The (−) ssRNA ABTV and PTAMV genomes have a similar organization, each containing long leader (l) and trailer (t) regions and six long ORFs arranged in the order 3′-l-N-P-M-G-U1-L-t-5′ (Fig. 2). The PTAMV genome (11 876 nt) is larger than the ABTV genome (11 482 nt), primarily due to longer intergenic regions and a longer P ORF. Each ORF is bounded by sequences similar to the transcription initiation (TI) and transcription termination-polyadenylation (TTP) sequences of other animal rhabdoviruses. The putative TI sequence is conserved (UUGUU); the TTP sequences feature the consensus motif AC[U]7, which occurs in some genes as other variations of the dinucleotide preceding the septa-uridine run. Unlike some other rhabdoviruses, both contain no small alternative or overlapping ORFs; each of the six genes appears to be transcribed as a monocistronic mRNA.

Fig. 2.

Fig. 2.

Organization of ABTV and PTAMV genomes. Schematic representation of the ABTV and PTAMV genome organization, where block arrows indicate the location of long ORFs, including the U1 ORF (grey shading).
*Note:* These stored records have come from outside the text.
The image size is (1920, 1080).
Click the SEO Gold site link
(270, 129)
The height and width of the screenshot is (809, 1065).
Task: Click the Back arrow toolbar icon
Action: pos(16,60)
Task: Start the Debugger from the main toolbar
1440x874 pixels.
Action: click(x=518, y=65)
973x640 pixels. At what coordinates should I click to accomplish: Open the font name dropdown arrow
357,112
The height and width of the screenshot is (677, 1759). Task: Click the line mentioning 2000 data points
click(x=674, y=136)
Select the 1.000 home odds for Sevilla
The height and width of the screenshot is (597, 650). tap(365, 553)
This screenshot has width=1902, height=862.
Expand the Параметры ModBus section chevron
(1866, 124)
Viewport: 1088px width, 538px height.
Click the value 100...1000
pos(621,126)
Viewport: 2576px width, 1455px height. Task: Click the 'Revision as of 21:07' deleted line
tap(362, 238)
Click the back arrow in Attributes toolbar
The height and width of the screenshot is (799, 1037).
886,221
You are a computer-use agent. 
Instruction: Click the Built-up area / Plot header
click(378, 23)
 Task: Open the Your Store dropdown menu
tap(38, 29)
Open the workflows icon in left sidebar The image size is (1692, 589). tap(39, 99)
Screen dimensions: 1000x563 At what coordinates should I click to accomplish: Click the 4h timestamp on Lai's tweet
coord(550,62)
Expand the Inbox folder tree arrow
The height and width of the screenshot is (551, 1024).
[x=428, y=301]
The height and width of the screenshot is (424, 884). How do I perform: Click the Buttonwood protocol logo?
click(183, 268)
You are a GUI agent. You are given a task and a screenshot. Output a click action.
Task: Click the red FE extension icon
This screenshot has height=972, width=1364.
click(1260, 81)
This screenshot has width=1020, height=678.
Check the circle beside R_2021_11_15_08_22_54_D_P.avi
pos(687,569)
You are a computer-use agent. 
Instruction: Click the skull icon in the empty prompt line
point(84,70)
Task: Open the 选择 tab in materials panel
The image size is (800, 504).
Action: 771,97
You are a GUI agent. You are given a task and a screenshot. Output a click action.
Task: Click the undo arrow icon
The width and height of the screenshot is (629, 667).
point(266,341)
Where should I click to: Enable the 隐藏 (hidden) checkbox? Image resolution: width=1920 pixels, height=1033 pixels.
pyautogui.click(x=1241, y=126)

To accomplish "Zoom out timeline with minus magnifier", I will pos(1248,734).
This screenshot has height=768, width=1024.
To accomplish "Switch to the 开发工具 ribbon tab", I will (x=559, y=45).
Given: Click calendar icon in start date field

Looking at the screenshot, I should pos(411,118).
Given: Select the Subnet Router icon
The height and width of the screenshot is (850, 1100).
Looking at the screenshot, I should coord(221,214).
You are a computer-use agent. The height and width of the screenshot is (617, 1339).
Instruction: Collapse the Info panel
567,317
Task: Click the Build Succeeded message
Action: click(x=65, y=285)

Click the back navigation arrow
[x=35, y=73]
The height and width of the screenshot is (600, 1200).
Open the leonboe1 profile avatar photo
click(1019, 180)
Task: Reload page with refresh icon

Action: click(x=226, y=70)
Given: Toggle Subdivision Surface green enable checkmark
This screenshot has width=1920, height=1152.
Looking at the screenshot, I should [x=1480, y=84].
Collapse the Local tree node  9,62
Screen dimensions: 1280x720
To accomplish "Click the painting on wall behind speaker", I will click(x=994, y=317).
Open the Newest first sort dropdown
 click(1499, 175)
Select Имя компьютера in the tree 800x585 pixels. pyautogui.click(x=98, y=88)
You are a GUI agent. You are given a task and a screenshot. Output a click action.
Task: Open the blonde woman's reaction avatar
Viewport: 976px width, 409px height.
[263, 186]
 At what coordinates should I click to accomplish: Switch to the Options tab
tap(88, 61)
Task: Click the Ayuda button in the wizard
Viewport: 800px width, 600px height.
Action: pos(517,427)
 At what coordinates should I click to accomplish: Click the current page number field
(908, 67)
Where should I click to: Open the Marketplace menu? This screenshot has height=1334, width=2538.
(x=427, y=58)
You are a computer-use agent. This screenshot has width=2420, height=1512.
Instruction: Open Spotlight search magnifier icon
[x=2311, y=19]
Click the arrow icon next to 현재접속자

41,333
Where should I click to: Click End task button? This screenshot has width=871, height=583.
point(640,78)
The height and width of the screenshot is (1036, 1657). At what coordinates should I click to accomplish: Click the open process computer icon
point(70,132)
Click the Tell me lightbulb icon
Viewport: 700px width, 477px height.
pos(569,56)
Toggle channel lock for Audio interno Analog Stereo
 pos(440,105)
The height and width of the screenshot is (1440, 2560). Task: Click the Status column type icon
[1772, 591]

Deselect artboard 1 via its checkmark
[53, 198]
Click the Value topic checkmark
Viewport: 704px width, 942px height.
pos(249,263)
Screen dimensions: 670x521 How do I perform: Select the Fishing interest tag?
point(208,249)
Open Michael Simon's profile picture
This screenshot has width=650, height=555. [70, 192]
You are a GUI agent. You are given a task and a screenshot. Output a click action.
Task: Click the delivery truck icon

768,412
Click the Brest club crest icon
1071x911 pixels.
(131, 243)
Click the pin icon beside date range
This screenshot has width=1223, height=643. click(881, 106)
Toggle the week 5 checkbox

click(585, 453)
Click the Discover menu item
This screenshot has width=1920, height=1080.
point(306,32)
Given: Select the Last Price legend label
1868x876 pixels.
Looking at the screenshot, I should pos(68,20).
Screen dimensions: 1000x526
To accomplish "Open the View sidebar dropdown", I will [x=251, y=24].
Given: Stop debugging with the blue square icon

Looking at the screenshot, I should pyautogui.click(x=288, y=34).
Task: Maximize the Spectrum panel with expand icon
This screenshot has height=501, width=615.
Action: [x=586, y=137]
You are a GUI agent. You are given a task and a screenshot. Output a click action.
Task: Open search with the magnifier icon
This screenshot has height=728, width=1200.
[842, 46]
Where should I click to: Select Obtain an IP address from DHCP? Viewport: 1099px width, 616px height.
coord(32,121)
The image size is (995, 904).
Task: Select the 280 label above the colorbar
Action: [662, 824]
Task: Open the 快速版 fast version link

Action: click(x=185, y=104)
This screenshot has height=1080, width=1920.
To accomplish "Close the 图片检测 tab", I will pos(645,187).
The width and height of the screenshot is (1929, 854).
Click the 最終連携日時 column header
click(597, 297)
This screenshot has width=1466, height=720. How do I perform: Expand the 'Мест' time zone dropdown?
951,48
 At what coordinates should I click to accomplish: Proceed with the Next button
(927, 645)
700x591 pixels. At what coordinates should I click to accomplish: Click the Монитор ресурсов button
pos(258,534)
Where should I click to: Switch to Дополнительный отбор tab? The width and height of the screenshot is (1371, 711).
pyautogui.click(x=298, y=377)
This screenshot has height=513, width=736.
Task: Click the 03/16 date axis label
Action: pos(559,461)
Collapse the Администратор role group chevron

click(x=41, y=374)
Shown below are the ARBV and PTAMV coding regions, designated ORFs and putative transcription regulatory sequences. The genomes of Vesicular stomatitis Indiana virus (VSIV) and Rabies virus (RABV) are also shown.

The N ORFs each encode 434 aa mildly acidic polypeptides (ABTV, 49.7 kDa; PTAMV, 49.9 kDa) that share 38.6 % overall amino acid sequence identity. A clustal_x alignment of their N proteins with that of Vesicular stomatitis Indiana virus (VSIV) indicated preservation of several known conserved motifs, as well as each of the eight basic residues located in the RNA-binding cavity that are known to coordinate binding to viral genomic RNA in the ribonucleoprotein (RNP) (Green et al., 2006; Luo et al., 2007) (Fig. S2).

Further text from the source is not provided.